Written instruction A
In the IPC daemon passage, rewrite the span from "Steady State Operation" to "SEND procedure ends.", changing "daemon queue" to "outbound queue" throughout.
Written instruction B
Using the IPC daemon passage, explain in one to three sentences why the SEND operation either retrieves a message at step 64 or ends.

Each board maintains a separate ProcessorQueue for each board to which it may 
send messages, and maintains an acknowledgment cell 52 for each board from 
which it expects to receive messages. For example, processor queue 26 of 
processor 1 is for sending messages to processor 2, and processor queue 40 of 
processor 2 is designated for sending messages to processor 1 (FIG. 2). 

Steady State Operation of the IPC daemon 

FIGS. 4-6 show the three functions that the IPC daemon on each board 
connected to the VMEbus performs periodically. Referring to FIG. 4, the SEND 
operation 60 starts with a determination as to whether the daemon queue of the 
sending board is empty (step 62). If not, the next message from the daemon queue 
is retrieved at step 64. If the daemon queue is empty, the SEND procedure ends.

Stored rows

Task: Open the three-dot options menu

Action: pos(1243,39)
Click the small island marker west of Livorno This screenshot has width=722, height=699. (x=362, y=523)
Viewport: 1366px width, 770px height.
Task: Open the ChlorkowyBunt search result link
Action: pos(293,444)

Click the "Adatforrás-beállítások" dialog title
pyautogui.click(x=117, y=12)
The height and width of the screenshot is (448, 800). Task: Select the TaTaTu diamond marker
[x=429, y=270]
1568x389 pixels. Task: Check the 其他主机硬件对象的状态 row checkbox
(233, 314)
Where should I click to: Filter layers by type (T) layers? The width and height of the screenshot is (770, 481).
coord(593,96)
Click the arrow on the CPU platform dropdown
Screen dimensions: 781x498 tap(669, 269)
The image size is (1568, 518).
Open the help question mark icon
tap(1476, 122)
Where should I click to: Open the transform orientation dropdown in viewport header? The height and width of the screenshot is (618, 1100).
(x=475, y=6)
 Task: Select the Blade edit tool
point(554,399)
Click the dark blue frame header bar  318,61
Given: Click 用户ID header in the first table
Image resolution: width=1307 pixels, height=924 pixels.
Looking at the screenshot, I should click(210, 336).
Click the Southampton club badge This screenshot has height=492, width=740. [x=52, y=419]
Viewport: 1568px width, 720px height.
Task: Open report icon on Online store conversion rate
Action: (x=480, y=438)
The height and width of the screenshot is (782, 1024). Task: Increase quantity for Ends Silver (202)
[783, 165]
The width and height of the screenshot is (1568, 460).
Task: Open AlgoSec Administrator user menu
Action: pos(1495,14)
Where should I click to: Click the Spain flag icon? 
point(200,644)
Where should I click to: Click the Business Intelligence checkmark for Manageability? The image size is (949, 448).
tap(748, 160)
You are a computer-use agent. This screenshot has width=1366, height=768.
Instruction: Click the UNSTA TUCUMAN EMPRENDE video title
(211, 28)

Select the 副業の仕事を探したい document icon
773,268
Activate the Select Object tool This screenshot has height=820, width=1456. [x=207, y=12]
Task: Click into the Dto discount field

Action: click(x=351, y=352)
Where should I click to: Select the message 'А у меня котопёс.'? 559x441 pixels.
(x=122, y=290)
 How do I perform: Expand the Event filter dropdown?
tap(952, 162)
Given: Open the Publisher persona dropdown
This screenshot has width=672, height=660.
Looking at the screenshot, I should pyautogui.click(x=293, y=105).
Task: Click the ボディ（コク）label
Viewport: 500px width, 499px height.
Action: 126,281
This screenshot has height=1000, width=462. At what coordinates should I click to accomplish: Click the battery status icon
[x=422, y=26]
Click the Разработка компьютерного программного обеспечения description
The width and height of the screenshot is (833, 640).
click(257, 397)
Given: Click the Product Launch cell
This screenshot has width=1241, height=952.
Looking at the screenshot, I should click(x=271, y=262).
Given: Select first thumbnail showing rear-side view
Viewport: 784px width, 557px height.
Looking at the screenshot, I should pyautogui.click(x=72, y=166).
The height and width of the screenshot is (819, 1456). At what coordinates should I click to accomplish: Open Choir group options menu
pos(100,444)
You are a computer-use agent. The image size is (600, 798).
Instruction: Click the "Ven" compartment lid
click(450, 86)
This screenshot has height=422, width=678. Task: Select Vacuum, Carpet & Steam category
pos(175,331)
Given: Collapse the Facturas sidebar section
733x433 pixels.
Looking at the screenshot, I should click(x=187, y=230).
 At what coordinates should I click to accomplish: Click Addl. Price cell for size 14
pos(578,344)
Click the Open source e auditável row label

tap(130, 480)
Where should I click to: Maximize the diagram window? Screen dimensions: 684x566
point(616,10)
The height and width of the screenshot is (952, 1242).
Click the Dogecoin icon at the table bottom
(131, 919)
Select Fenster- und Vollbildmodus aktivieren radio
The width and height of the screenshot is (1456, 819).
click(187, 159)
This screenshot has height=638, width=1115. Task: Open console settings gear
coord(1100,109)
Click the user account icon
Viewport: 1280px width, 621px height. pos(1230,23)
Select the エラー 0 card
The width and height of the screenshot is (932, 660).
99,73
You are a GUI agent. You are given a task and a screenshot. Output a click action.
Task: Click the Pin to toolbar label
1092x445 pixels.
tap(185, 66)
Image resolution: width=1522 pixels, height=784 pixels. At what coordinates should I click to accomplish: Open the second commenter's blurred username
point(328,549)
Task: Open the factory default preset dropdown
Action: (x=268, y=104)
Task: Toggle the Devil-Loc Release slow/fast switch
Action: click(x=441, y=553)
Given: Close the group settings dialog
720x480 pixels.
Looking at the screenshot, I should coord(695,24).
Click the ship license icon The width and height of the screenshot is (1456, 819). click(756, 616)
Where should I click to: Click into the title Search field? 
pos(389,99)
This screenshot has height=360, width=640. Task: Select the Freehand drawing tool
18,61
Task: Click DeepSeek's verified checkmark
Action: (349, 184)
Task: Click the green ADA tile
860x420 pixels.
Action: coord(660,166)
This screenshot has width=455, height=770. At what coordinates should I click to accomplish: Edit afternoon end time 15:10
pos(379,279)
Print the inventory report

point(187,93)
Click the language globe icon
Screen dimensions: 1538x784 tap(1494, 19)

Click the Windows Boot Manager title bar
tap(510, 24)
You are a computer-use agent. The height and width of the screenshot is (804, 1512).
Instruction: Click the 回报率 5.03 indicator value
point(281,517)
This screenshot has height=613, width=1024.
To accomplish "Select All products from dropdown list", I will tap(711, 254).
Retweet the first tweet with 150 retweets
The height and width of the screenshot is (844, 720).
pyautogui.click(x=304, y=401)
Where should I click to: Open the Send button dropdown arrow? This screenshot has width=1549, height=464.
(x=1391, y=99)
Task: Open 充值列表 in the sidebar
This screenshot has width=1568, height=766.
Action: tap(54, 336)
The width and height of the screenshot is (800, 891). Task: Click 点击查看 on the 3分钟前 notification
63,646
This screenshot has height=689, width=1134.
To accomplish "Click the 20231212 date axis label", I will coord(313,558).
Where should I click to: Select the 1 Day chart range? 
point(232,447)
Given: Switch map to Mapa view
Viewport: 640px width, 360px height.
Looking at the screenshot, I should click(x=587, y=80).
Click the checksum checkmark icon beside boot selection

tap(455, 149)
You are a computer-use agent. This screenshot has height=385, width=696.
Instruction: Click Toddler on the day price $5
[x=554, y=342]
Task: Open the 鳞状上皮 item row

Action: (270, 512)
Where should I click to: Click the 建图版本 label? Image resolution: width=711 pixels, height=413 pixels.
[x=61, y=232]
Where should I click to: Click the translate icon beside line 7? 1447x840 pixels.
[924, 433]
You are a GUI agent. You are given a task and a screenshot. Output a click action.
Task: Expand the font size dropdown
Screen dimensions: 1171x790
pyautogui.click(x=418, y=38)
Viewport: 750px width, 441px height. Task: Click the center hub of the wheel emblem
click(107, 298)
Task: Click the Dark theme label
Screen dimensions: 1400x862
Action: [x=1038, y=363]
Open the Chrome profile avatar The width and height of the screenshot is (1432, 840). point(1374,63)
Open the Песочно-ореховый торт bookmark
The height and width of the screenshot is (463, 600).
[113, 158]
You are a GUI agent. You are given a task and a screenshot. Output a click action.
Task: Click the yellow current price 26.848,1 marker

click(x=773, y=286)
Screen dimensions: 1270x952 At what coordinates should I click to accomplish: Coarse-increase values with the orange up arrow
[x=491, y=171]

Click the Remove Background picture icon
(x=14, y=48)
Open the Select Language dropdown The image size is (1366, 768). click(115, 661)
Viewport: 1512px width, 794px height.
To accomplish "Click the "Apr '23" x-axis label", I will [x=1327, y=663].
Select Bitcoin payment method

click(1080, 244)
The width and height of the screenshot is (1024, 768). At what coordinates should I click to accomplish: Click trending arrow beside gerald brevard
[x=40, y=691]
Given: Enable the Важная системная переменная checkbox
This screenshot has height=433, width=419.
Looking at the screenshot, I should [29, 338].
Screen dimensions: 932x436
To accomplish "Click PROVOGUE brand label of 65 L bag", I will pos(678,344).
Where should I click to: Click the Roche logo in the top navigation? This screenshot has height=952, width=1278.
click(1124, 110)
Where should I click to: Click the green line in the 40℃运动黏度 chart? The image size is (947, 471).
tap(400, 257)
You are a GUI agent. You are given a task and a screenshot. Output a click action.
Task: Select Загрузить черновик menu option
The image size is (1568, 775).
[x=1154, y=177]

Correct result A
Steady State Operation of the IPC daemon 

FIGS. 4-6 show the three functions that the IPC daemon on each board 
connected to the VMEbus performs periodically. Referring to FIG. 4, the SEND 
operation 60 starts with a determination as to whether the outbound queue of the 
sending board is empty (step 62). If not, the next message from the outbound queue 
is retrieved at step 64. If the outbound queue is empty, the SEND procedure ends.

Correct result B
At step 62 the SEND operation checks whether the sending board's daemon queue is empty. If the queue is not empty, the next message in it is retrieved at step 64. If the queue is empty, there is nothing to send, and the SEND procedure ends.